Sharing Updatable Models (SUM) on Blockchain

microsoft, updated πŸ•₯ 2023-02-03 14:27:33

Sharing Updatable Models (SUM) on Blockchain

(formerly Decentralized & Collaborative AI on Blockchain)

Animated logo for the project. A neural network appears on a block. The nodes change color until finally converging. The block slides away on a chain and the process restarts on the next blank block.

| Demo | Simulation | Security | |:-:|:-:|:-:| | Demo: Test | Simulation: Test | Build Status |

Sharing Updatable Models (SUM) on Blockchain is a framework to host and train publicly available machine learning models. Ideally, using a model to get a prediction is free. Adding data consists of validation by three steps as described below.

Picture of a someone sending data to the addData method in CollaborativeTrainer which sends data to the 3 main components as further described next.

  1. The IncentiveMechanism validates the request to add data, for instance, in some cases a "stake" or deposit is required. In some cases, the incentive mechanism can also be triggered later to provide users with payments or virtual "karma" points.
  2. The DataHandler stores data and meta-data on the blockchain. This ensures that it is accessible for all future uses, not limited to this smart contract.
  3. The machine learning model is updated according to predefined training algorithms. In addition to adding data, anyone can query the model for predictions for free.

The basics of the framework can be found in our blog post. A demo of one incentive mechanism can be found here. More details can be found in the initial paper describing the framework, accepted to Blockchain-2019, The IEEE International Conference on Blockchain.

This repository contains: * Demos showcasing some proof of concept systems using the Ethereum blockchain. There is a locally deployable test blockchain and demo dashboard to interact with smart contracts written in Solidity. * Simulation tools written in Python to quickly see how models and incentive mechanisms would work when deployed.

Picture of a QR code with aka.ms/0xDeCA10B written in the middle.

FAQ/Concerns

Aren't smart contracts just for simple code?

There are many options. We can restrict the framework to simple models: Perceptron, Naive Bayes, Nearest Centroid, etc. We can also combine off-chain computation with on-chain computation in a few ways such as: * encoding off-chain to a higher dimensional representation and just have the final layers of the model fine-tuned on-chain, * using secure multiparty computation, or * using external APIs, or as they are called the blockchain space, oracles, to train and run the model

We can also use algorithms that do not require all models parameters to be updated (e.g. Perceptron). We hope to inspire more research in efficient ways to update more complex models.

Some of those proposals are not in the true spirit of this system which is to share models completely publicly but for some applications they may be suitable. At least the data would be shared so others can still use it to train their own models.

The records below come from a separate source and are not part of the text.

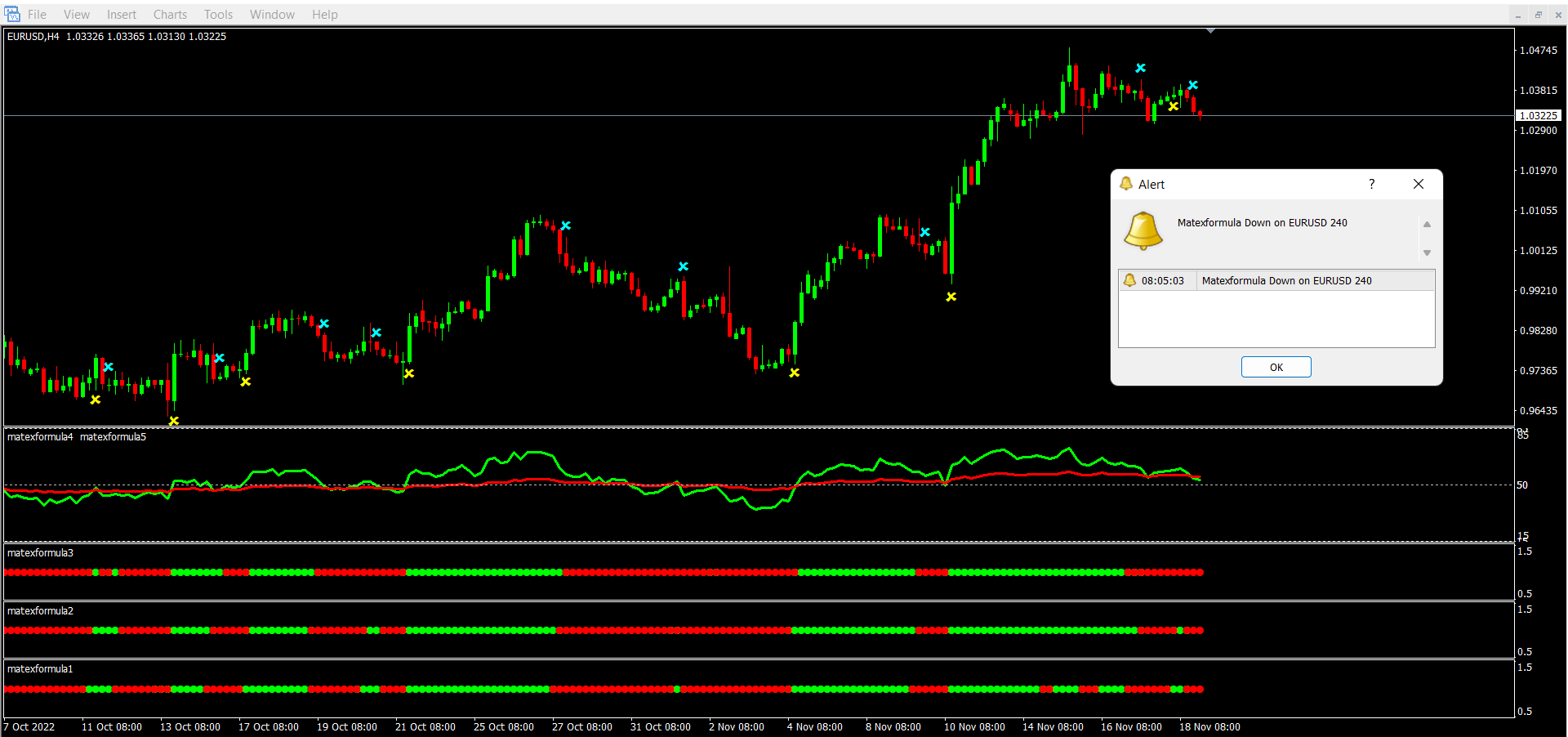
Task: Click the large golden alert bell icon
Action: click(x=1143, y=230)
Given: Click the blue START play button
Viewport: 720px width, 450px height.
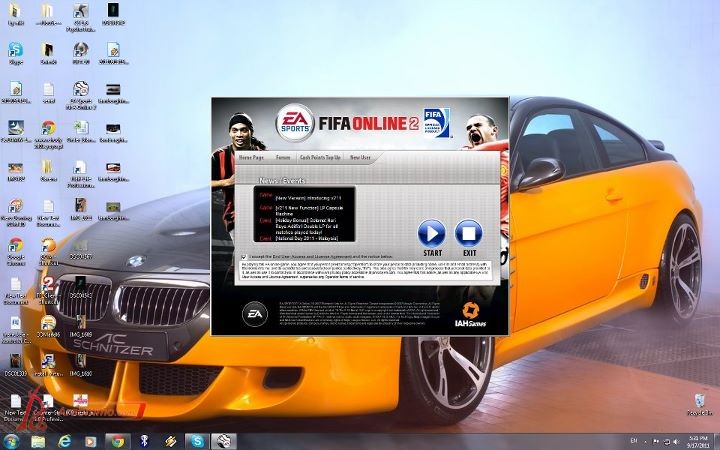Looking at the screenshot, I should click(431, 233).
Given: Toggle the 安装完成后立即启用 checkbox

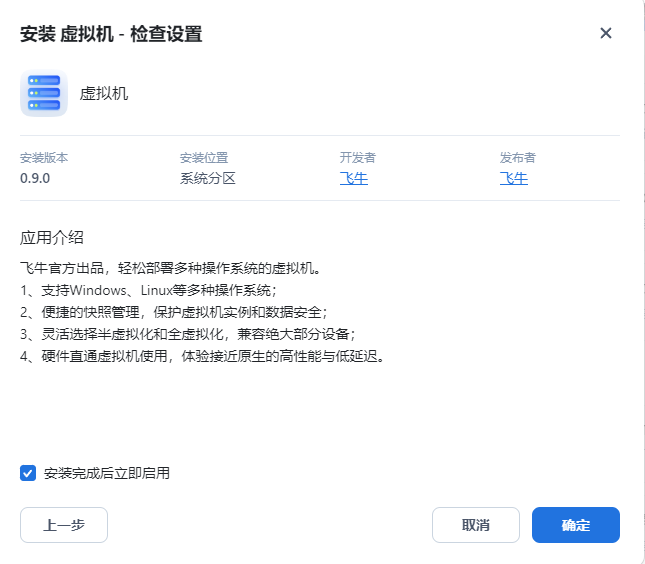Looking at the screenshot, I should [28, 473].
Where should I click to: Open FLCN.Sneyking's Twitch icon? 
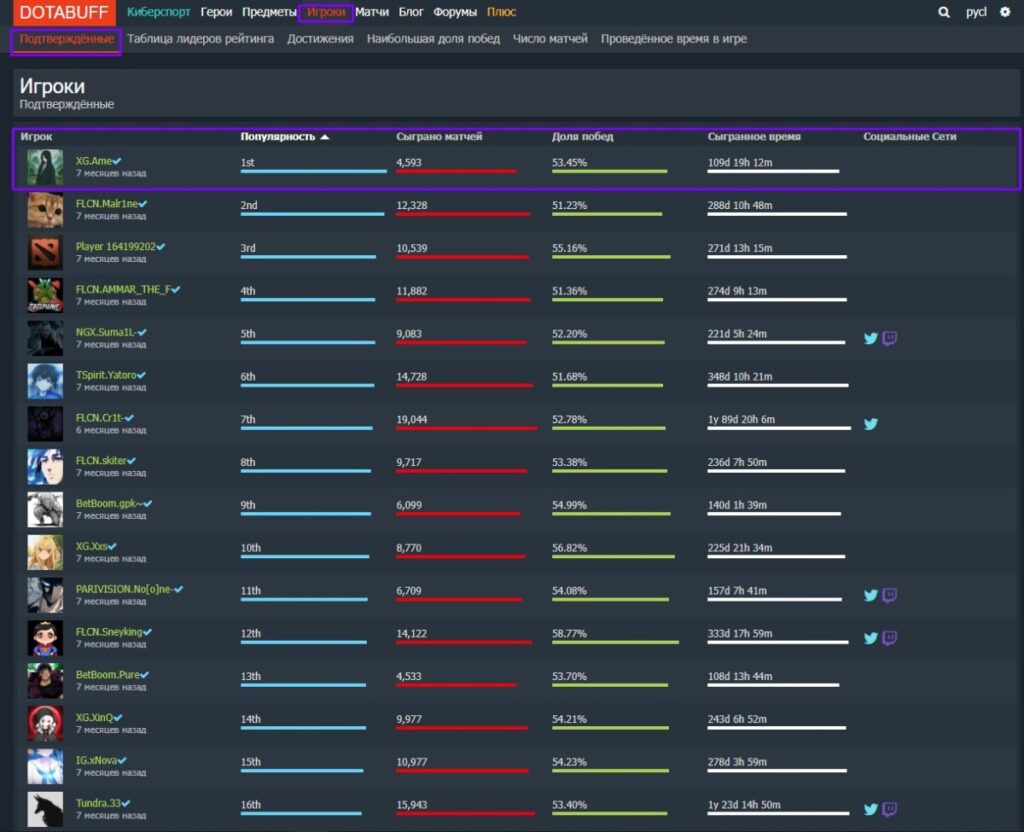[x=890, y=637]
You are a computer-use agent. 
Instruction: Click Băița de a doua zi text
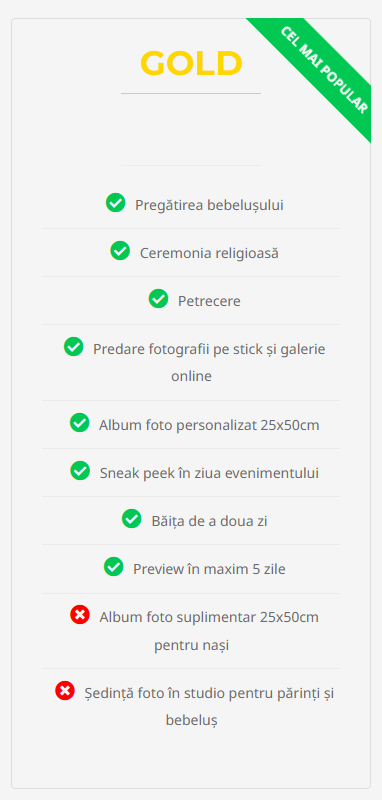[209, 521]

Will transaction fees be too high?

Fees in Ethereum are low enough for simple models: a few cents as of July 2019. Simple machine learning models are good for many applications. As described the previous answer, there are ways to keep transactions simple. Fees are decreasing: Ethereum is switching to proof of stake. Other blockchains may have lower or possibly no fees.

What about storing models off-chain?

Storing the model parameters off-chain, e.g. using IPFS, is an option but many of the popular solutions do not have robust mirroring to ensure that the model will still be available if a node goes down. One of the major goals of this project is to share models and improve their availability, the easiest way to do that now is to have the model stored and trained in a smart contract.

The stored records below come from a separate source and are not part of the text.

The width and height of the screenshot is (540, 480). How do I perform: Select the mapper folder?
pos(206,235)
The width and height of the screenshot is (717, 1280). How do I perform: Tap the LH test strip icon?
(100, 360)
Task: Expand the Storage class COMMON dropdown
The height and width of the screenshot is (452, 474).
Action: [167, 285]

We're happy to make improvements! If you do know of a solution that would be cheaper and more robust than storing models on a blockchain like Ethereum then let us know by filing an issue!

What if I just spam bad data?

This depends on the incentive mechanism (IM) chosen but essentially, you will lose a lot of money. Others will notice the model is performing badly or does not work as expected and then stop contributing to it. Depending on the IM, such as in Deposit, Refund, and Take: Self-Assessment, others that already submitted "good" data will gladly take your deposits without submitting any more data.

Furthermore, people can easily automatically correct your data using techniques from unsupervised learning such as clustering. They can then use the data offline for their own private model or even deploy a new collection system using that model.

What if no one gives bad data, then no one can profit?

That’s great! This system will work as a source for quality data and models. People will contribute data to help improve the machine learning models they use in their daily life.

Profit depends on the incentive mechanism (IM). Yes, in Deposit, Refund, and Take: Self-Assessment, the contributors will not profit and should be able to claim back their own deposits. In the Prediction Market based mechanism, contributors can still get rewarded by the original provider of the bounty and test set.

Learn More

Papers

More details can be found in our initial paper, Decentralized & Collaborative AI on Blockchain, which describes the framework, accepted to Blockchain-2019, The IEEE International Conference on Blockchain.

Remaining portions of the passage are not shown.